Cindy Wilson sees the mangled Skye Marie every time she walks out the backdoor of Sweeties Ice Cream Parlor, her business of six years. The river is open, most of the oil and booms placed to contain the spill have been removed, but the smell of oil still hangs in the air.
“We were really lucky,” Wilson said. “The BP spill is still the worst disaster that's ever hit Tarpon Springs. Even though it didn't directly affect us, tourism really suffered. I think they did a really good job cleaning everything up as fast as they did and it really made me feel safer and confident in the firemen and police in town.”
Wilson said locals' sights are now set on finding a way to help boat owner Billy Harris, and will discuss ideas at an upcoming Chamber of Commerce meeting.
Tourists like Gary Johnson and Tom Ablewhite, from Nottinghamshire, England, were in town Sunday helping to contribute to Tarpon Springs' $20 million a year tourism industry. The men spent the week traveling around Florida golfing. They heard about the fire, but decided to follow through with their stop in Tarpon Springs anyway, and found that “everything is quite nice.”
“We came here for the sponges,” Johnson said. “We had heard a lot about Tarpon Springs from travelers' books and it's like a typical old American village, and the Greek heritage makes it very unique. Everything has been wonderful.”
Sunday was the first day Scott Konger, owner of the Tarpon Springs Aquarium, felt comfortable using water from the river in his aquarium tanks since Tuesday night. There was no odor or noticeable change in color, he said. Animals and fish are still alive. The long-term impact on the local ecology will be minimal, as most of the oil has evaporated or burned away, he said.
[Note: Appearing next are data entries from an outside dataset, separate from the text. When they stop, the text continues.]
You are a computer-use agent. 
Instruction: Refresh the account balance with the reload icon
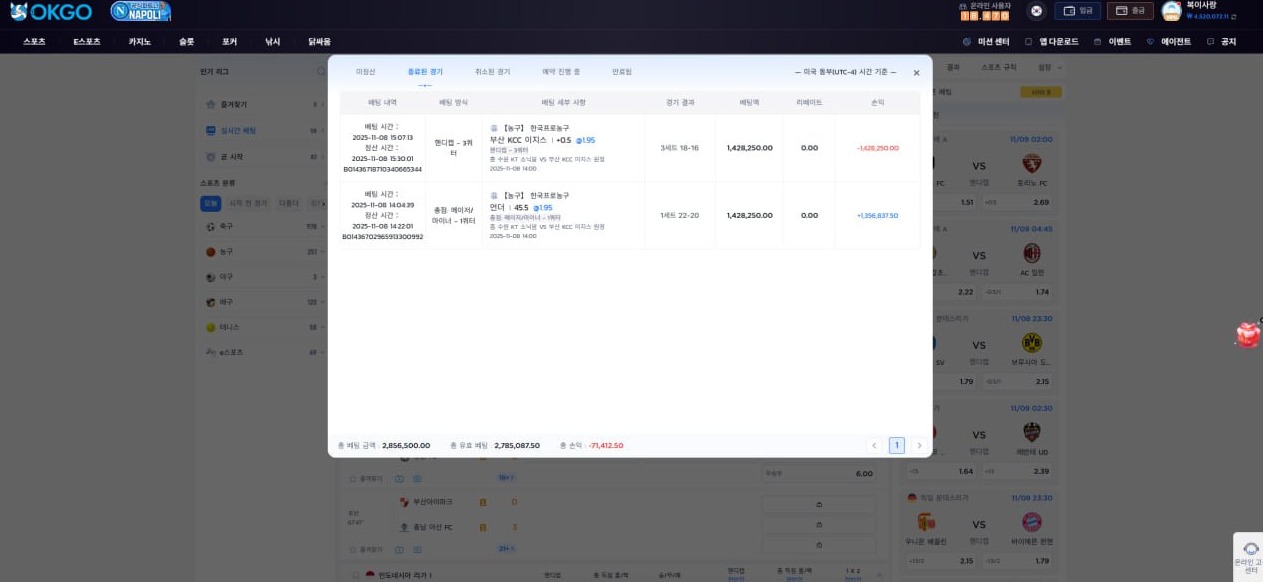click(1233, 17)
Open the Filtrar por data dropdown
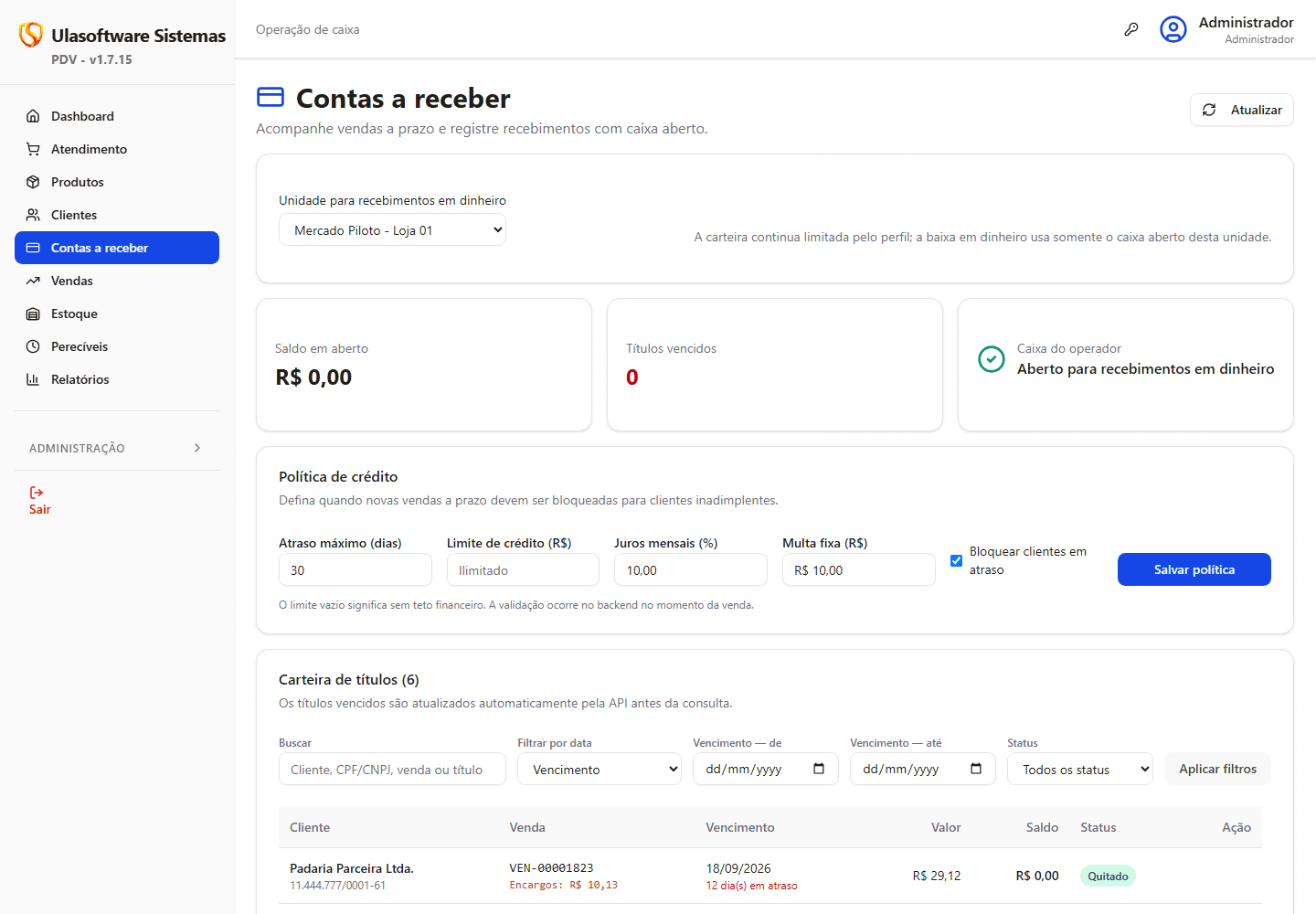 coord(600,770)

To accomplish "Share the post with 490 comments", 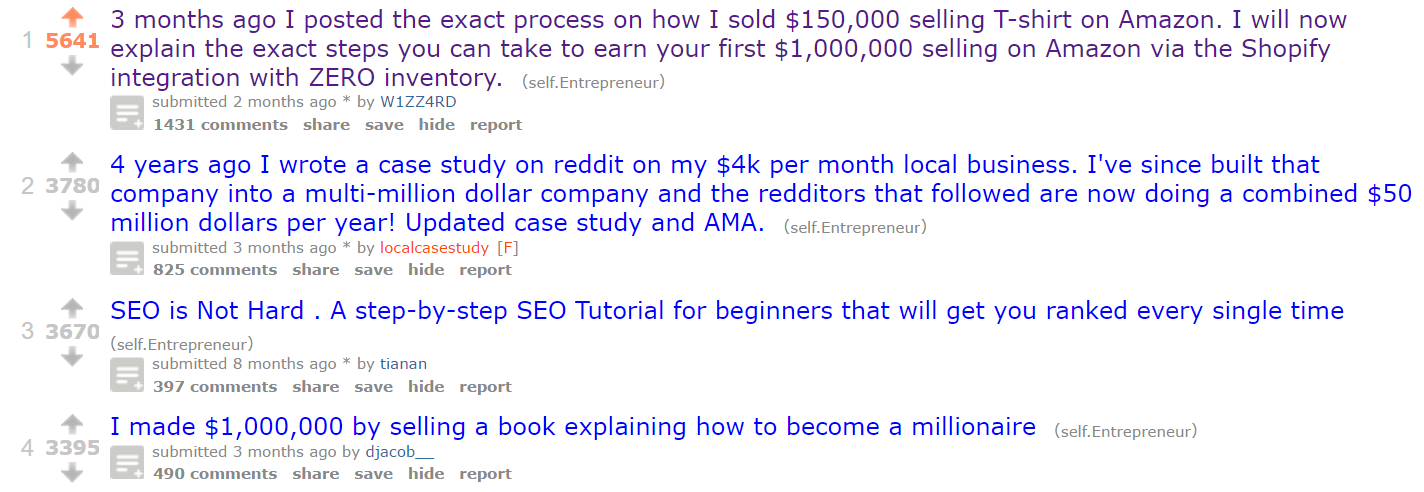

But the effect on the community remains to be seen.
“It really could have been a major catastrophe. There are times when whole cities would burn down in circumstances like that,” Konger said. “The only thing that bothers me is that the day after the fire we got hundreds of calls asking if we were still open or if we burned down. …. We just need people to know that it's business as usual here. Please don't cancel your trips.”